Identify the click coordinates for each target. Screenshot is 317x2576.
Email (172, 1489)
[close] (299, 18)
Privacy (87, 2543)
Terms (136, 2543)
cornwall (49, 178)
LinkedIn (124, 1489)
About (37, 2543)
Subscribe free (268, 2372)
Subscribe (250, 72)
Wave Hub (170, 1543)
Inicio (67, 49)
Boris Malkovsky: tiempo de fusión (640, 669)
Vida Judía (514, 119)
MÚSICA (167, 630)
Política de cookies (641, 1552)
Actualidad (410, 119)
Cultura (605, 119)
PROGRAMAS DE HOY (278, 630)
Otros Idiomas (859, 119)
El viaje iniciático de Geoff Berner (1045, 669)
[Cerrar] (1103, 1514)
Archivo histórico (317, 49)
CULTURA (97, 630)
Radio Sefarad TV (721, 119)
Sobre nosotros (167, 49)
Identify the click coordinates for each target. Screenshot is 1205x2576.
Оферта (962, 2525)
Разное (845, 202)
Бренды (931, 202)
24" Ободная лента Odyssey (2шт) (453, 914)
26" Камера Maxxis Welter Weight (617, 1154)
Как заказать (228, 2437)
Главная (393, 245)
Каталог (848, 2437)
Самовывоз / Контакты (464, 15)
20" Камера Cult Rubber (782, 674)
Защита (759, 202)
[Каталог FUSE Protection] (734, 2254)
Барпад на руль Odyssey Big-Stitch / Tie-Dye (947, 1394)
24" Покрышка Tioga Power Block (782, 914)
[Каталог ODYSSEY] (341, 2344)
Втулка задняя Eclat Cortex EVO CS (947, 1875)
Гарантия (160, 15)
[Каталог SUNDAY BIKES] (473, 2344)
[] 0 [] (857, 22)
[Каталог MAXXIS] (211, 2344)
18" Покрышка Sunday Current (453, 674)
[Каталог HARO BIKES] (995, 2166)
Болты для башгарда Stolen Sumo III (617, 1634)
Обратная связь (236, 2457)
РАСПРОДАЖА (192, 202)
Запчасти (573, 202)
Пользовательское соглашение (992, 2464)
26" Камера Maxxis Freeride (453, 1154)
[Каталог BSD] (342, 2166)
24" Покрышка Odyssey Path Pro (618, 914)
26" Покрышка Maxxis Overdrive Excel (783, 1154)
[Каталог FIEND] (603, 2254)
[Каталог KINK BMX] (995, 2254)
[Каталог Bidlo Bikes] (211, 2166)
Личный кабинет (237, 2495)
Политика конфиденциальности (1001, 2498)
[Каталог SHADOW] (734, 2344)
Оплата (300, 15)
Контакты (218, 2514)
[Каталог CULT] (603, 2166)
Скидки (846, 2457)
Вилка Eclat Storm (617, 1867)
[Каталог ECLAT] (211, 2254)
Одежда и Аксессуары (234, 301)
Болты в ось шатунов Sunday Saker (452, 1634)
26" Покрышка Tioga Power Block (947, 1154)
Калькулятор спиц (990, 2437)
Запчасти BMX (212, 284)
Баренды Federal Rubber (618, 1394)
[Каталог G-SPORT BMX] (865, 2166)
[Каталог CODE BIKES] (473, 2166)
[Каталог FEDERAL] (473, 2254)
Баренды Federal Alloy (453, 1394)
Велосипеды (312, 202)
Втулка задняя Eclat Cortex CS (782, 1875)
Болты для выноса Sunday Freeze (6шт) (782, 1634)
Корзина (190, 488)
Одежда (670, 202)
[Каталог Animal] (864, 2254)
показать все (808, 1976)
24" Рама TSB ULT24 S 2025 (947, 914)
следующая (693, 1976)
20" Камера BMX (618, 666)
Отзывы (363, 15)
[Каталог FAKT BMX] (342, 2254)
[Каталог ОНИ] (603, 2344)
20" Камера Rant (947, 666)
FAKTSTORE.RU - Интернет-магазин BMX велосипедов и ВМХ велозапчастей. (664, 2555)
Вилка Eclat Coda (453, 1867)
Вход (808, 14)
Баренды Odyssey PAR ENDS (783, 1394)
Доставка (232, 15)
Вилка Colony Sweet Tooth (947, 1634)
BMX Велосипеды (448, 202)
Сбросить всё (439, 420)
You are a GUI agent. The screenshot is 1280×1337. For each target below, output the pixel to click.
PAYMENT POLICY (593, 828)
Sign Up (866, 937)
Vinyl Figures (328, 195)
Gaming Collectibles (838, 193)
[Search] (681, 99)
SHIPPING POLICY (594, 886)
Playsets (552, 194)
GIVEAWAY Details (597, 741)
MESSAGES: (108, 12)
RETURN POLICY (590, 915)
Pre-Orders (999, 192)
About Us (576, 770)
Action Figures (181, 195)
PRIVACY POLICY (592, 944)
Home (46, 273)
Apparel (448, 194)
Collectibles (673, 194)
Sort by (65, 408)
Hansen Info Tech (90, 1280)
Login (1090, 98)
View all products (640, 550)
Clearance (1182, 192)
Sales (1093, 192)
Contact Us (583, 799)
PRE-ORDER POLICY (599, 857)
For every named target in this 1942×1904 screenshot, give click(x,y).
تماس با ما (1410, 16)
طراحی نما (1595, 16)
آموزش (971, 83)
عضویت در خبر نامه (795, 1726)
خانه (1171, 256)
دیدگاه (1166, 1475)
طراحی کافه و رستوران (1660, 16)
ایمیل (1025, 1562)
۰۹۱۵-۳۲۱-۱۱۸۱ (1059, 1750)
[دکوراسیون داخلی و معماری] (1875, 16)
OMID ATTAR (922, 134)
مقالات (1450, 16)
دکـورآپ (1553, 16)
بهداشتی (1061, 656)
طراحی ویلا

_Assignment_
Emit an exact copy of the lines spanning the start of the records to the line containing "Excel (783, 1154)", inclusive, and no other output.

_Response area_
Identify the click coordinates for each target. Screenshot is 317x2576.
Email (172, 1489)
[close] (299, 18)
Privacy (87, 2543)
Terms (136, 2543)
cornwall (49, 178)
LinkedIn (124, 1489)
About (37, 2543)
Subscribe free (268, 2372)
Subscribe (250, 72)
Wave Hub (170, 1543)
Inicio (67, 49)
Boris Malkovsky: tiempo de fusión (640, 669)
Vida Judía (514, 119)
MÚSICA (167, 630)
Política de cookies (641, 1552)
Actualidad (410, 119)
Cultura (605, 119)
PROGRAMAS DE HOY (278, 630)
Otros Idiomas (859, 119)
El viaje iniciático de Geoff Berner (1045, 669)
[Cerrar] (1103, 1514)
Archivo histórico (317, 49)
CULTURA (97, 630)
Radio Sefarad TV (721, 119)
Sobre nosotros (167, 49)
Identify the click coordinates for each target. Screenshot is 1205x2576.
Оферта (962, 2525)
Разное (845, 202)
Бренды (931, 202)
24" Ободная лента Odyssey (2шт) (453, 914)
26" Камера Maxxis Welter Weight (617, 1154)
Как заказать (228, 2437)
Главная (393, 245)
Каталог (848, 2437)
Самовывоз / Контакты (464, 15)
20" Камера Cult Rubber (782, 674)
Защита (759, 202)
[Каталог FUSE Protection] (734, 2254)
Барпад на руль Odyssey Big-Stitch / Tie-Dye (947, 1394)
24" Покрышка Tioga Power Block (782, 914)
[Каталог ODYSSEY] (341, 2344)
Втулка задняя Eclat Cortex EVO CS (947, 1875)
Гарантия (160, 15)
[Каталог SUNDAY BIKES] (473, 2344)
[] 0 [] (857, 22)
[Каталог MAXXIS] (211, 2344)
18" Покрышка Sunday Current (453, 674)
[Каталог HARO BIKES] (995, 2166)
Болты для башгарда Stolen Sumo III (617, 1634)
Обратная связь (236, 2457)
РАСПРОДАЖА (192, 202)
Запчасти (573, 202)
Пользовательское соглашение (992, 2464)
26" Камера Maxxis Freeride (453, 1154)
[Каталог BSD] (342, 2166)
24" Покрышка Odyssey Path Pro (618, 914)
26" Покрышка Maxxis Overdrive Excel (783, 1154)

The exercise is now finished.